L'Encyclopédie sur la mort


El suicidio en la Europa actual unificada. Una approximacion



Introduction

Le suicide dans l’Europe actuelle unifiée. Une approche.

La crise économique a laissé derrière elle une multitude de victimes : des gens subitement ruinés par la perte de leur emploi, de leur foyer et de leur avenir. Dans cet article nous explorons cette réalité et ses protagonistes.

En même temps nous proposons une section sous le titre "Adolescence de cristal" où nous analysons les cas les plus récents de suicides de jeunes : impuissants devant le pouvoir d'Internet et des réseaux sociaux, cette virtualité si réelle où on les exclut, les repousse, les insulte. Ces victimes adolescentes laissent à découvert combien il est difficile d'être différent dans une société de pensée unique et globale.

Víctimas de la crisis?

La crisis económica –o su excusa, o su retórica- ha conducido a muchas personas a las puertas de la desesperación. Cuando se pasa esa puerta, la vida ya se ha vaciado de sentido y se apela a la muerte como solución radical.

Así las cosas, Europa registra días, semanas y meses poco felices. Primero fue Francia, y sus muertos de la Télécom –aquellos trabajadores que después de años de fidelidad a la empresa se ven degradados, expulsados o ninguneados, porque resulta más rentable invertir en explotación humana que en capital humano-. Un total de 23 suicidios. Ya nadie habla de ellos. Es la maldición del suicida: su mensaje sobrecoge, por su fuerza y su inmediatez, pero a veces se pierde en las brumas del tiempo. Ahora los casos se han reducido a números, a un apunte estadístico. Y eso que el teléfono para la prevención del suicidio recibe del orden de 50 llamadas diarias. Cincuenta voces quebradas por la desesperación. La crisis es solo una de las caras de eso que denominan, equivocadamente, epidemia suicida. Porque el suicidio no se contagia, como no se contagia la soledad o la desesperación. Al mismo tiempo no cabe duda de que nuestra sociedad actual es una máquina imparable de multiplicar soledades, de moldear la desesperación, de fabricar abandonos. Y no todos están preparados para que esa máquina urda su destino.

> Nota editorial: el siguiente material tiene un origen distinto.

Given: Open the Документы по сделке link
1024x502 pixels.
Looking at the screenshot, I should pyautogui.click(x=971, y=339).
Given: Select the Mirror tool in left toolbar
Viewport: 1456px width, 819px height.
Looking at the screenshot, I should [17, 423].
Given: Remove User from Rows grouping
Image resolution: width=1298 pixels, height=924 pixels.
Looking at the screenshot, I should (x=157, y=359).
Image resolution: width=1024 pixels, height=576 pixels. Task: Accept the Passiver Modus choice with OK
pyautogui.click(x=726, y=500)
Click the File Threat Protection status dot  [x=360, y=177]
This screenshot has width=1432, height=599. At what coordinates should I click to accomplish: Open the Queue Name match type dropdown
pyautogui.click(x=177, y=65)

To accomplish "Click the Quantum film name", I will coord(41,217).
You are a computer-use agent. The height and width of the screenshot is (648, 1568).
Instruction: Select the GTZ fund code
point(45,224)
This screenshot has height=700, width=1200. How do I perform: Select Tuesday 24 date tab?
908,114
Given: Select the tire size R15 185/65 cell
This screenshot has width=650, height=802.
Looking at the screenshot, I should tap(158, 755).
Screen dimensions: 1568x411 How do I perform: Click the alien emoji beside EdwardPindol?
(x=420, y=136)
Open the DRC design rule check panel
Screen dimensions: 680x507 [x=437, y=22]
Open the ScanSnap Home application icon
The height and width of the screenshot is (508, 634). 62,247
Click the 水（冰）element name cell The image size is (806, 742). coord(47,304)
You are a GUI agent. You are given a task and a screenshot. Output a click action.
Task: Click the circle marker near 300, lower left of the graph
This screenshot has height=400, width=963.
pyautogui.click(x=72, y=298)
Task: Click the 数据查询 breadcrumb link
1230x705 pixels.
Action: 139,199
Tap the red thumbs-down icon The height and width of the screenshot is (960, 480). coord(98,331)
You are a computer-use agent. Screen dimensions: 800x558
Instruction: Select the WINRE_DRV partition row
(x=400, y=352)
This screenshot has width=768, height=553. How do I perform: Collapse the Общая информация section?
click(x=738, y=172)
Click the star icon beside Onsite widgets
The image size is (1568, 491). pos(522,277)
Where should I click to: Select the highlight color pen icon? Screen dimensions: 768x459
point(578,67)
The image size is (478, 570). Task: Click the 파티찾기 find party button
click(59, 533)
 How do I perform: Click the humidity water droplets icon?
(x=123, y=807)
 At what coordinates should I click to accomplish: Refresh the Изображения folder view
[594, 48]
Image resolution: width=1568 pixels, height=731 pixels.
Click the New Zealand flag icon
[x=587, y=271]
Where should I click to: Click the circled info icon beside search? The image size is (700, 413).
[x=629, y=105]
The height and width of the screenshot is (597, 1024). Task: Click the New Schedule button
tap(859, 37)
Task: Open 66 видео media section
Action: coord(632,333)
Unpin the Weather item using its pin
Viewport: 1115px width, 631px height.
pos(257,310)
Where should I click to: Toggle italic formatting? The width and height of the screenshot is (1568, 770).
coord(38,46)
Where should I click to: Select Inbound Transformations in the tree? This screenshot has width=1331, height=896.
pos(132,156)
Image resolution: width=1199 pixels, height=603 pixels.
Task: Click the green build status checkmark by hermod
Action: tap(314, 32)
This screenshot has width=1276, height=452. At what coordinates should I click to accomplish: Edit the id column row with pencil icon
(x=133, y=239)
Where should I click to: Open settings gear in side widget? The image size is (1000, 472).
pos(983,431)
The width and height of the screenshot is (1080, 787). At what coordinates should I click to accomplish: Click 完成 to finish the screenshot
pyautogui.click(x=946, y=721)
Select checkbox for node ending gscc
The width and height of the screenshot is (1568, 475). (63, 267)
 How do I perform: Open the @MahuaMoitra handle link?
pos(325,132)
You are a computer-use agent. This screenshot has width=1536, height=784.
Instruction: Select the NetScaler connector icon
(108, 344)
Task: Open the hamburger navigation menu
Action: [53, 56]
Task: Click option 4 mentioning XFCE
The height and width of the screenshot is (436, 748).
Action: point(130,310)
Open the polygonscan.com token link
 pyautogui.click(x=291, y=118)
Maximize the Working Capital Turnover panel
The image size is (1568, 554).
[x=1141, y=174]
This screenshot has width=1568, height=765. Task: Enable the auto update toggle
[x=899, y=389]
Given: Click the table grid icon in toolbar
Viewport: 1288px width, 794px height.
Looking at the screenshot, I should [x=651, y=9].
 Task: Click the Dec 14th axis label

Después vinieron los griegos y su grito. Aunque gritan todos los días porque la máquina ha creado realidades de volúmenes y pesos monstruosos, nadie escucha esos gritos. El pionero fue Dimitris Christoulas, que se quemó en la famosa plaza del Sintagma, de Atenas. Llevaba una nota en el bolsillo. Pero no nos engañemos: el bolsillo del suicida no desvela razones, sino muescas con más o menos sentido, cicatrices antiguas. Acorralado por las circunstancias, Dimitris pensó que lo mejor era embarcarse hacia la nada de la muerte, en la certeza de que ahí acababan sus padecimientos. Luego vino el caso de aquel hombre soltero y su madre mayor y enferma, que se arrojaron juntos desde una azotea. Tuvieron menos repercusión mediática, porque en el suicidio, como en tantas cosas, si eres el primero tienes posibilidades de llenar portadas y si eres el segundo no te toca ni el premio de consolación. Él se llamaba Antonis Perris; a su madre le arrancaron el nombre. Como dos no hacen epidemia, luego sobreviene un silencio que es más sobrecogedor que la muerte elegida voluntariamente.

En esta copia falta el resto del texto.